Each record beneath this line is to be copied exactly.

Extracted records
*** Block opens ***

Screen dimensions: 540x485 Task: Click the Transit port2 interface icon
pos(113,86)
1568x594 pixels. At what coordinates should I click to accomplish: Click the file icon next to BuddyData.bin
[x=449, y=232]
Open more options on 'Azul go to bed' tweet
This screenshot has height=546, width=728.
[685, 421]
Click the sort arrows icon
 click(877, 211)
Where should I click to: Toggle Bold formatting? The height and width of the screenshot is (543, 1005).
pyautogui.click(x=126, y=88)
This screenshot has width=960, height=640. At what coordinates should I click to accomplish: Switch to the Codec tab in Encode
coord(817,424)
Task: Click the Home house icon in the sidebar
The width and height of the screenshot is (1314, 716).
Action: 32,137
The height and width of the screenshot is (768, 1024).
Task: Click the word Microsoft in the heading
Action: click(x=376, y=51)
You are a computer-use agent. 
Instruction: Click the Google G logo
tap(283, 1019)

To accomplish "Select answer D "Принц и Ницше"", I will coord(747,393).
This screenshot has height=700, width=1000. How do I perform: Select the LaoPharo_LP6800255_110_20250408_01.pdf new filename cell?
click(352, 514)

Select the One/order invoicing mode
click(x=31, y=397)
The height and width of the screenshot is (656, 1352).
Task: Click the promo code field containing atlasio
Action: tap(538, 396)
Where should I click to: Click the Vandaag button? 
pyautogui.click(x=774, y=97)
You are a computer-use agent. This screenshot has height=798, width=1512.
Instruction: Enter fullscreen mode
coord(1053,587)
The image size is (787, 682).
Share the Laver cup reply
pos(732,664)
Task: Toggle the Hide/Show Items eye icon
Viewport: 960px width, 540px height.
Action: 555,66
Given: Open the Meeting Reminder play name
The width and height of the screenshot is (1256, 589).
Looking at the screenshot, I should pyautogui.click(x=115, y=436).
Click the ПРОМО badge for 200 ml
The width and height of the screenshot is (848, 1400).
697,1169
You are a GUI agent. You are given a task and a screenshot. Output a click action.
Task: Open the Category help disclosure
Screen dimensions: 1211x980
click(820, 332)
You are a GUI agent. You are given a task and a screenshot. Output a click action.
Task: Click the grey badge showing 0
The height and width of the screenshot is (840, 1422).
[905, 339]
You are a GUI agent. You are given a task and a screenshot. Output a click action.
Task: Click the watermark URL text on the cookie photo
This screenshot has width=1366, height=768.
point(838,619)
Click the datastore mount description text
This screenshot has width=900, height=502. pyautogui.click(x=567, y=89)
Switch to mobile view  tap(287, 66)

*** Block closes ***

* TASK ANSWER
Screen dimensions: 540x485 Task: Click the Transit port2 interface icon
pos(113,86)
1568x594 pixels. At what coordinates should I click to accomplish: Click the file icon next to BuddyData.bin
[x=449, y=232]
Open more options on 'Azul go to bed' tweet
This screenshot has height=546, width=728.
[685, 421]
Click the sort arrows icon
 click(877, 211)
Where should I click to: Toggle Bold formatting? The height and width of the screenshot is (543, 1005).
pyautogui.click(x=126, y=88)
This screenshot has width=960, height=640. At what coordinates should I click to accomplish: Switch to the Codec tab in Encode
coord(817,424)
Task: Click the Home house icon in the sidebar
The width and height of the screenshot is (1314, 716).
Action: 32,137
The height and width of the screenshot is (768, 1024).
Task: Click the word Microsoft in the heading
Action: click(x=376, y=51)
You are a computer-use agent. 
Instruction: Click the Google G logo
tap(283, 1019)

To accomplish "Select answer D "Принц и Ницше"", I will coord(747,393).
This screenshot has height=700, width=1000. How do I perform: Select the LaoPharo_LP6800255_110_20250408_01.pdf new filename cell?
click(352, 514)

Select the One/order invoicing mode
click(x=31, y=397)
The height and width of the screenshot is (656, 1352).
Task: Click the promo code field containing atlasio
Action: tap(538, 396)
Where should I click to: Click the Vandaag button? 
pyautogui.click(x=774, y=97)
You are a computer-use agent. This screenshot has height=798, width=1512.
Instruction: Enter fullscreen mode
coord(1053,587)
The image size is (787, 682).
Share the Laver cup reply
pos(732,664)
Task: Toggle the Hide/Show Items eye icon
Viewport: 960px width, 540px height.
Action: 555,66
Given: Open the Meeting Reminder play name
The width and height of the screenshot is (1256, 589).
Looking at the screenshot, I should pyautogui.click(x=115, y=436).
Click the ПРОМО badge for 200 ml
The width and height of the screenshot is (848, 1400).
697,1169
You are a GUI agent. You are given a task and a screenshot. Output a click action.
Task: Open the Category help disclosure
Screen dimensions: 1211x980
click(820, 332)
You are a GUI agent. You are given a task and a screenshot. Output a click action.
Task: Click the grey badge showing 0
The height and width of the screenshot is (840, 1422).
[905, 339]
You are a GUI agent. You are given a task and a screenshot. Output a click action.
Task: Click the watermark URL text on the cookie photo
This screenshot has width=1366, height=768.
point(838,619)
Click the datastore mount description text
This screenshot has width=900, height=502. pyautogui.click(x=567, y=89)
Switch to mobile view  tap(287, 66)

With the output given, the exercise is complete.